Required actions:
- 1) Summarize the text on enterprise spreadsheets in two sentences.
- 2) According to the text on enterprise spreadsheets, why should a spreadsheet with many editors be migrated to a database? Answer in one or two sentences.
- 3) Write out the passage of the text on enterprise spreadsheets starting with "The important point" and going on through "users being notified.".

---------- Page extract ----------

If you have ever worked in an enterprise company you have probably witnessed usages of Microsoft Excel spreadsheets in ways you never would have imagined. I have. These spreadsheets could represent anything like budgets, resource planning, todo lists, project plans (Gantt), meeting protocols and requirements.
These ad-hoc solutions are signs of missing IT-systems in the organization. It is important to monitor the needs of users who invent their own solutions, especially when the number of users and/or the complexity of the spreadsheets becomes too large.
There are four important cases to consider:
- Few editors and few consumers.
- Few editors and many consumers.
- Many editors and few consumers.
- Many editors and many consumers.
If you are a small team of 2-3 people case 1 can work quite well. It is easy to adjust the content of the sheets and communicating changes to the other persons is done either by putting the file on a shared network drive or sending a new version by e-mail.
For case 2 there is no major editing problem. The editors can communicate with each other and synchronize their changes quite easily, but it is more difficult to communicate when changes happen to (in many cases unknown) consumers. If a consumer refers to a spreadsheet in a report its contents might have changed making the report outdated.
In the third and fourth cases, there is a concurrency problem regarding the editors. Excel spreadsheets only allow one editor at a time and all of the editors may not know about each other. This is when the spreadsheet should be migrated to a database with proper business logic.
With many editors, the consumers are exposed to frequent changes in the information. As in case 2, it is even more difficult to be able to understand what information each consumer is basing their decision on at a given point in time and what has changed since that decision was made.
One crude solution is to create a new file for each version of the spreadsheet where the filename contains a timestamp or version number. Unfortunately, it is still possible to change the contents of earlier files unless being write protected.
What is needed here is a way to make the spreadsheets immutable and to allow concurrent editing. Microsoft Sharepoint has some basic support for revision management, but in my experience, being used to Mercurial and Git, it is too simple. Decision documents should refer to specific revisions of other documents such that if requirements in other documents change the reader of the decision document should be notified of the presence of changed prerequisites.
The important point to make here is that old versions of documents should not be possible to change (mutate). Not having a reliable history would end up feeling like Winston Smith in the book 1984 who was altering history.
There is a database called Datomic which has applied the principles described above by letting the user go back in time and revisit the state at a particular timestamp. Regular databases mutate and lose old information unless history is designed into the database structure.
Companies would benefit from using the local Excel movements to identify the need for new IT-systems and to avoid having information mutated without other users being notified.

---------- Listed entries ----------

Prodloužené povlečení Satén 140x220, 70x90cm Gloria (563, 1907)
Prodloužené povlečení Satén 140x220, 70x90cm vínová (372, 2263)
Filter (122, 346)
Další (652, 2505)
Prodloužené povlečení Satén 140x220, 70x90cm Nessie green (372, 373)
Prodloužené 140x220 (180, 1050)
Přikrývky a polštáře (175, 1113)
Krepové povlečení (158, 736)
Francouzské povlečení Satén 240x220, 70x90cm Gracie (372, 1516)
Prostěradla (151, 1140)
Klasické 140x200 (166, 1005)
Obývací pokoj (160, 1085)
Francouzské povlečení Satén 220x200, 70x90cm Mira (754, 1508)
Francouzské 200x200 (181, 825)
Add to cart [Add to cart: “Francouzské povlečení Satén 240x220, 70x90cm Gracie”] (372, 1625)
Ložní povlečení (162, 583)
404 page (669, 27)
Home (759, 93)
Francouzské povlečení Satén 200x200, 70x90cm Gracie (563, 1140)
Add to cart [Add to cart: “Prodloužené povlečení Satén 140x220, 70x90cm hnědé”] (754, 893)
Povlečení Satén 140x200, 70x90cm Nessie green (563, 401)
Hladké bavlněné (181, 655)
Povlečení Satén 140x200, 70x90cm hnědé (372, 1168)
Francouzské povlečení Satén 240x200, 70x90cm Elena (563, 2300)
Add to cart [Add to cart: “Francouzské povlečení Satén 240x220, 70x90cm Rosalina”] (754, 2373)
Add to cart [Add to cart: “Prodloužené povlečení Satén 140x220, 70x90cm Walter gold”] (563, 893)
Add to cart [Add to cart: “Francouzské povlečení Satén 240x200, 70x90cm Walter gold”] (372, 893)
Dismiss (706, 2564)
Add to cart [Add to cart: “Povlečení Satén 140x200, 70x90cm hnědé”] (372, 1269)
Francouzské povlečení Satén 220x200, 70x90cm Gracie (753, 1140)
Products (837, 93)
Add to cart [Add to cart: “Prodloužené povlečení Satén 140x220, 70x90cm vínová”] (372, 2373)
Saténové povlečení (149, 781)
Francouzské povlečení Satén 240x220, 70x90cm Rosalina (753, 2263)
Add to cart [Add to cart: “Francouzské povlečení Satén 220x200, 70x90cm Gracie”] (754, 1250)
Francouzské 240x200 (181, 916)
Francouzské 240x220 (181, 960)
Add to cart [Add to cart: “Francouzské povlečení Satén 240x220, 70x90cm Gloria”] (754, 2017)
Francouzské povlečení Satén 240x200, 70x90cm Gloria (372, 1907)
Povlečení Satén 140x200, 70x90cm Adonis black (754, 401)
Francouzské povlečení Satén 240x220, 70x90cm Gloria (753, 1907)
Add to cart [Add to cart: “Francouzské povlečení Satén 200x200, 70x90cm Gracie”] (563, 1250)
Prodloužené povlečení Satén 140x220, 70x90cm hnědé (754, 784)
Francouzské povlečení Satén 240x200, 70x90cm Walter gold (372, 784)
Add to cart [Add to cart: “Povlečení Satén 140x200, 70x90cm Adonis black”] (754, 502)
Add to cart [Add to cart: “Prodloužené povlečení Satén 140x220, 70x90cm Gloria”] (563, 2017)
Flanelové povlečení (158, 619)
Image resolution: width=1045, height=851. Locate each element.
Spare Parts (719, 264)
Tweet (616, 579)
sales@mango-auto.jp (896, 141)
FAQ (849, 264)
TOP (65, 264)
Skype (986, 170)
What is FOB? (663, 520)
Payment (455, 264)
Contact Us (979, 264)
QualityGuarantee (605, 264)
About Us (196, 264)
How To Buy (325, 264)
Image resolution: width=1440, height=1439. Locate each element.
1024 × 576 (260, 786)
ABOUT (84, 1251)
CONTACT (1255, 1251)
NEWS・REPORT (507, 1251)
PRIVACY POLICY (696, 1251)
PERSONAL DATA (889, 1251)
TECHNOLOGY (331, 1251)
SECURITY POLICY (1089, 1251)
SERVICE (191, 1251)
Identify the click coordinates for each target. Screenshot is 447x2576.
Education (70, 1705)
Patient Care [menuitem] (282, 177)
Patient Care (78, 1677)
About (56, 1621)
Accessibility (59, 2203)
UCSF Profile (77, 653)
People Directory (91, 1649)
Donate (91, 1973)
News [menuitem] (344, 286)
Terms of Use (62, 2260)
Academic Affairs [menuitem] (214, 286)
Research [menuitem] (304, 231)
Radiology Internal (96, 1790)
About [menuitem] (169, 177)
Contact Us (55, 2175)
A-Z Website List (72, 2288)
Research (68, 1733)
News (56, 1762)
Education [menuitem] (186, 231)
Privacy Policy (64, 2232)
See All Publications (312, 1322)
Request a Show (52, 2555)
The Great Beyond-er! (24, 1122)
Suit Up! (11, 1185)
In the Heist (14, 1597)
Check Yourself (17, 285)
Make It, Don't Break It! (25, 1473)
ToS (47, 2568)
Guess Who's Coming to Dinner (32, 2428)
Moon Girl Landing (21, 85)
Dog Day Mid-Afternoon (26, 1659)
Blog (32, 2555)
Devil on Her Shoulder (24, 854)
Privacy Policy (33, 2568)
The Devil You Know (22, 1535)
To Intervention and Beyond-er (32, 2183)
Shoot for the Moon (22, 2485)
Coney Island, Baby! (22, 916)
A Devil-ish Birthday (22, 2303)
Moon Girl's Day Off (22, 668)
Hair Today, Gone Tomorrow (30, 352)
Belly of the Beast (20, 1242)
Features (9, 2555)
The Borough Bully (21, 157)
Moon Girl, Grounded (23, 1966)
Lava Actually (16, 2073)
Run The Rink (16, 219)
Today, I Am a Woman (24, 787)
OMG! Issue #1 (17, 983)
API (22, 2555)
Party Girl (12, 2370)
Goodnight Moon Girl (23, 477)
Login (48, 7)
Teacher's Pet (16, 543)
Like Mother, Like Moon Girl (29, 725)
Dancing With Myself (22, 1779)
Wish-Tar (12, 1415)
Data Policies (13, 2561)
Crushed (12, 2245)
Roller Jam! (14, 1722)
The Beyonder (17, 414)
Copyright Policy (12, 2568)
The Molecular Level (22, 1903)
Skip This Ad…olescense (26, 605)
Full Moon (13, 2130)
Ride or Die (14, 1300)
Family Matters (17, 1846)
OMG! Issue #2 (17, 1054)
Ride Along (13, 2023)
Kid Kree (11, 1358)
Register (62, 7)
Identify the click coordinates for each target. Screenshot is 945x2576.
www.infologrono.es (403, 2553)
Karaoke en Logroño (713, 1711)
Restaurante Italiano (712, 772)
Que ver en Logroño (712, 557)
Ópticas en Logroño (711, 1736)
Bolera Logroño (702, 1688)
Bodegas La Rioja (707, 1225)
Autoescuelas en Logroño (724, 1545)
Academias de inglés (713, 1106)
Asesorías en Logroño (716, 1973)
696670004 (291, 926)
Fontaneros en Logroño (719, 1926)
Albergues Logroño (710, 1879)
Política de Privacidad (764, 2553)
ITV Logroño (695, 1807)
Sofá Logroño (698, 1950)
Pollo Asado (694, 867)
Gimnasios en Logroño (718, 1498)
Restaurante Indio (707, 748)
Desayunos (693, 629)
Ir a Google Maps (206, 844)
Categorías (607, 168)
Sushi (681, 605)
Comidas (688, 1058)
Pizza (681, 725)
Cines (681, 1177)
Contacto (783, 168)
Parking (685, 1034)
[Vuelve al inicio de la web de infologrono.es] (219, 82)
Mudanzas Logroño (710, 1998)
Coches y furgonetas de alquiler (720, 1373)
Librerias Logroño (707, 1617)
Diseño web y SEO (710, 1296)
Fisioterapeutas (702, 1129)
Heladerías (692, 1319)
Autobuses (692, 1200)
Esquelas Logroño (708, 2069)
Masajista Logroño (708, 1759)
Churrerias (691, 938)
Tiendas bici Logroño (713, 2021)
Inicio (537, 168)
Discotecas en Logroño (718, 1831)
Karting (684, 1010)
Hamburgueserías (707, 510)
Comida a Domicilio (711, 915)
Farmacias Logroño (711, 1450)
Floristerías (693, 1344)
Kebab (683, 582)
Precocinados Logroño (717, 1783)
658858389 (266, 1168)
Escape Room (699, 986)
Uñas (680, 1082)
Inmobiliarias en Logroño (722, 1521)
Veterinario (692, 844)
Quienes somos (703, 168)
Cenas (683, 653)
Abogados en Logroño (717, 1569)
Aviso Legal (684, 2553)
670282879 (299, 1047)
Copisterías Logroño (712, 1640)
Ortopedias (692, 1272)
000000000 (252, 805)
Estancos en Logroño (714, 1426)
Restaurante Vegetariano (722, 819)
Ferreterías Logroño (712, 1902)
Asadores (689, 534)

----------

Solved tasks:
- 1) Ad-hoc Excel spreadsheets in enterprise companies are signs of missing IT-systems, and problems grow with more editors and consumers, from one-editor-at-a-time limits to consumers basing decisions on information that has since changed. Old document versions should be immutable and concurrent editing should be allowed, and companies would benefit from using these local Excel movements to identify the need for new IT-systems.

- 2) With many editors there is a concurrency problem, because Excel spreadsheets allow only one editor at a time and the editors may not all know about each other. At that point the spreadsheet should be moved to a database with proper business logic.

- 3)
The important point to make here is that old versions of documents should not be possible to change (mutate). Not having a reliable history would end up feeling like Winston Smith in the book 1984 who was altering history.
There is a database called Datomic which has applied the principles described above by letting the user go back in time and revisit the state at a particular timestamp. Regular databases mutate and lose old information unless history is designed into the database structure.
Companies would benefit from using the local Excel movements to identify the need for new IT-systems and to avoid having information mutated without other users being notified.